W. Grainger, Inc. (GWW) is the more profitable company, earning 9. 5% net margin versus 6. 9% for Franklin Electric Co. , Inc. — meaning it keeps 9. 5% of every revenue dollar as bottom-line profit. Operating margin tells a similar story: GWW leads at 15. 0% versus 12. 7% for FELE. At the gross margin level — before operating expenses — GWW leads at 39. 1%, reflecting greater pricing power or product mix advantage. Stronger margins indicate durable pricing power, lower cost of revenue, or higher mix of software/services. They are one of the clearest signs of business quality.
07Is FELE or GWW more undervalued right now?
The PEG ratio (forward P/E divided by expected earnings growth rate) is the most precise measure of undervaluation relative to growth potential.
By this metric, W. W. Grainger, Inc. (GWW) is the more undervalued stock at a PEG of 1. 20x versus Franklin Electric Co. , Inc. 's 2. 52x. A PEG below 1. 5 suggests fair-to-attractive pricing relative to expected growth. On forward earnings alone, Franklin Electric Co. , Inc. (FELE) trades at 22. 0x forward P/E versus 26. 8x for W. W. Grainger, Inc. — 4. 8x cheaper on a one-year earnings basis. Analyst consensus price targets imply the most upside for FELE: -1. 0% to $100. 00.
08Which pays a better dividend — FELE or GWW?
All stocks in this comparison pay dividends.
Franklin Electric Co. , Inc. (FELE) offers the highest yield at 1. 1%, versus 0. 8% for W. W. Grainger, Inc. (GWW).
09Is FELE or GWW better for a retirement portfolio?
For long-horizon retirement investors, W.
W. Grainger, Inc. (GWW) is the stronger choice — it scores higher on the combination of lower volatility, dividend reliability, and long-term compounding (low volatility (β 0. 89), 0. 8% yield, +430. 8% 10Y return). Both have compounded well over 10 years (GWW: +430. 8%, FELE: +233. 1%), confirming both are viable long-term holds — but the lower-volatility option typically results in less emotional selling during corrections. Retirement portfolios generally favour predictability over maximum returns. Consult a financial advisor before making allocation decisions.
10What are the main differences between FELE and GWW?
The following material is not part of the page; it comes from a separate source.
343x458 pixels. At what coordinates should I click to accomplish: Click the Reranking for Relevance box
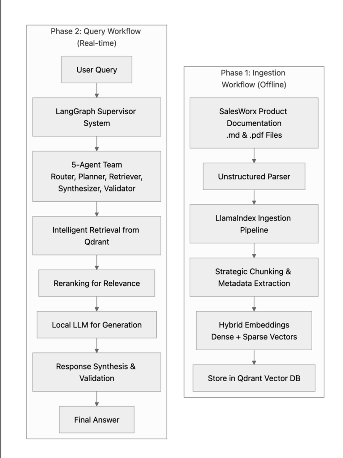click(x=96, y=283)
Both stocks operate in the Industrials sector, making this a peer-level intra-sector comparison — the same macro tailwinds and headwinds will affect both.
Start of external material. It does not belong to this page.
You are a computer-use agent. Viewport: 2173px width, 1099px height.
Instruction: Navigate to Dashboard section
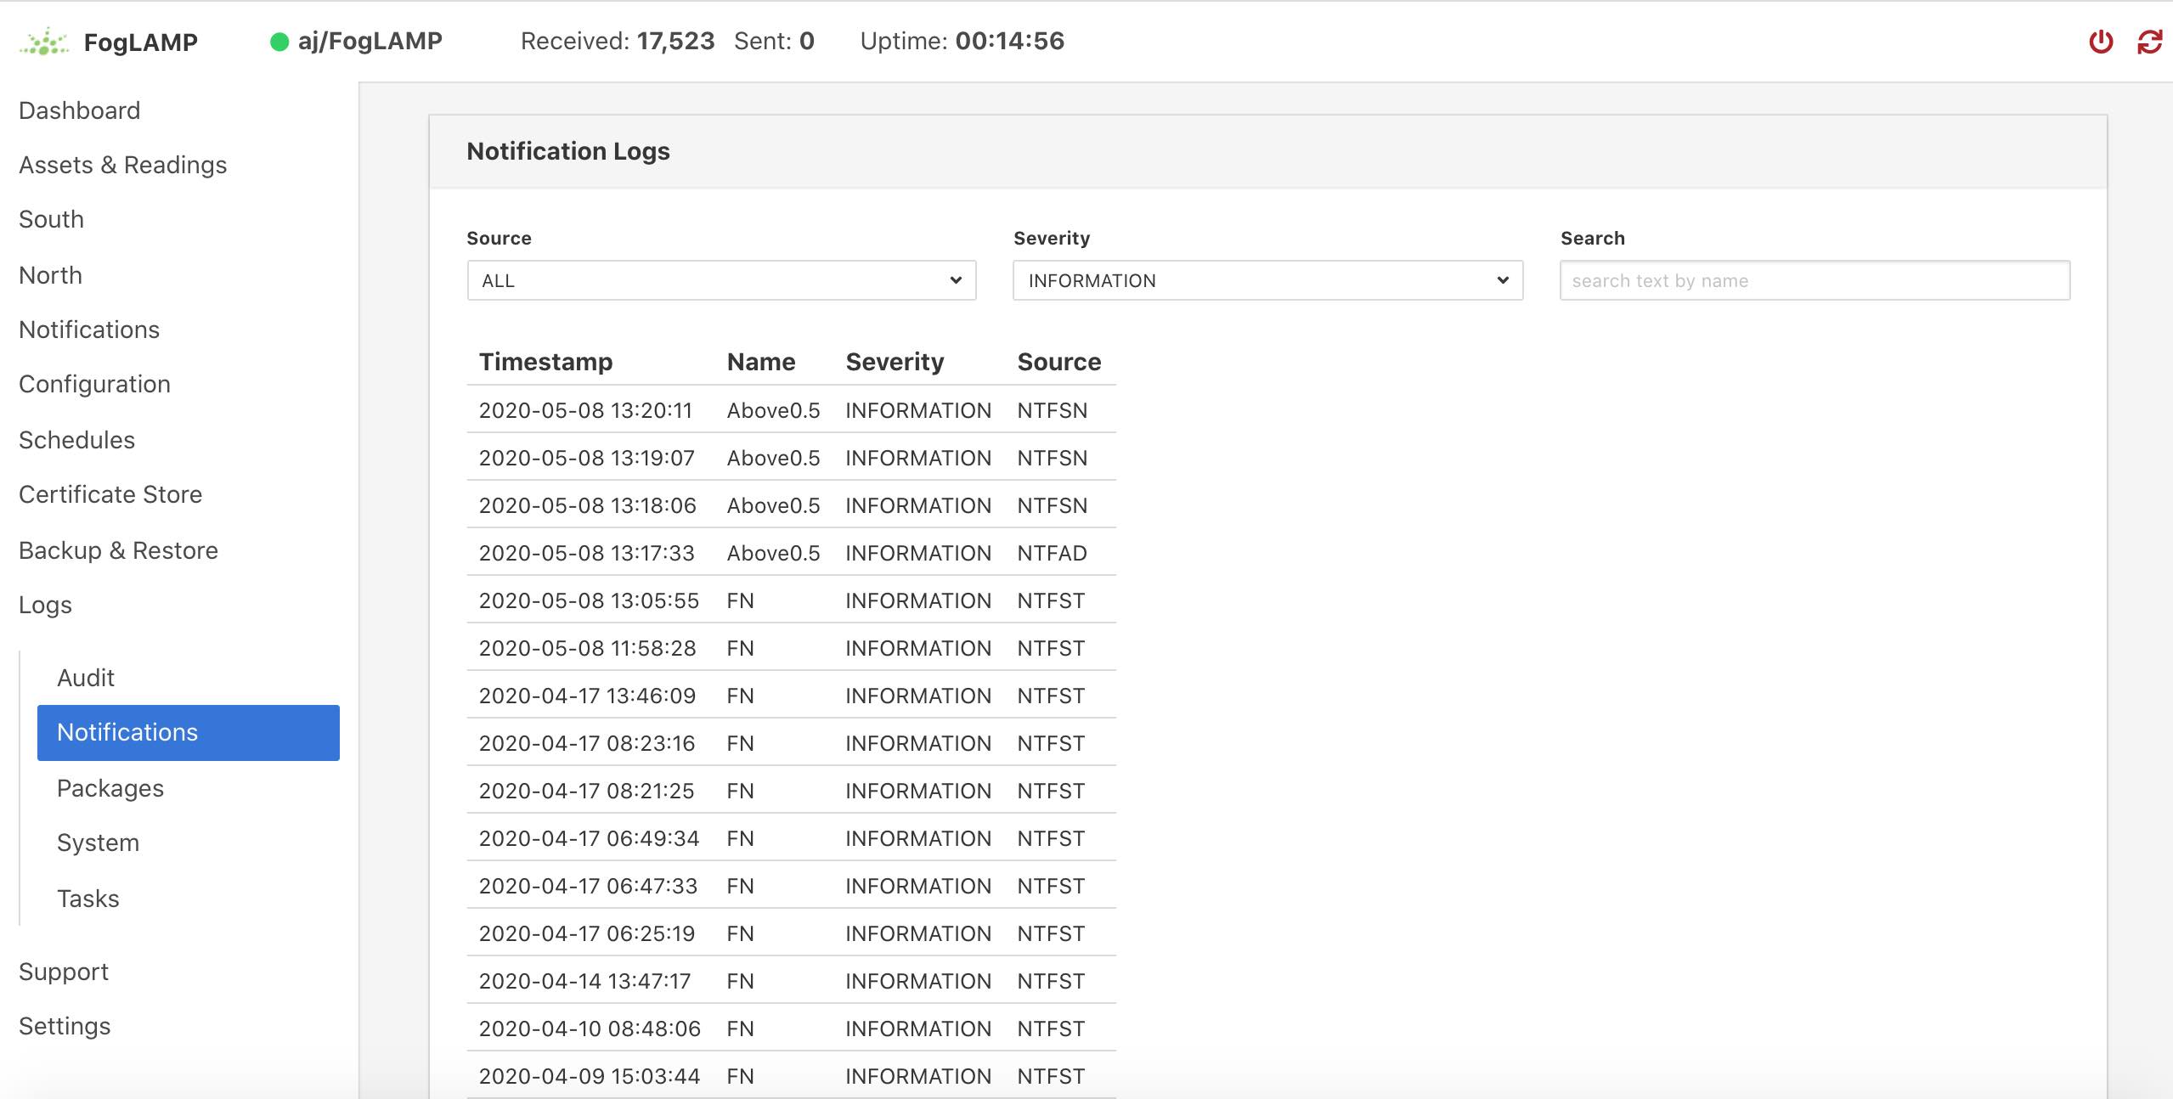pyautogui.click(x=80, y=110)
These fundamental differences mean investors should not choose between them on a single metric — the "better stock" depends entirely on which of these characteristics aligns with your investment strategy.
Find Stocks Like These
Explore pre-built screens for each stock's profile, or build a custom screen to find stocks that outperform both.
You Might Also Compare
Based on how these companies actually compete and overlap — not just which sector they're filed under.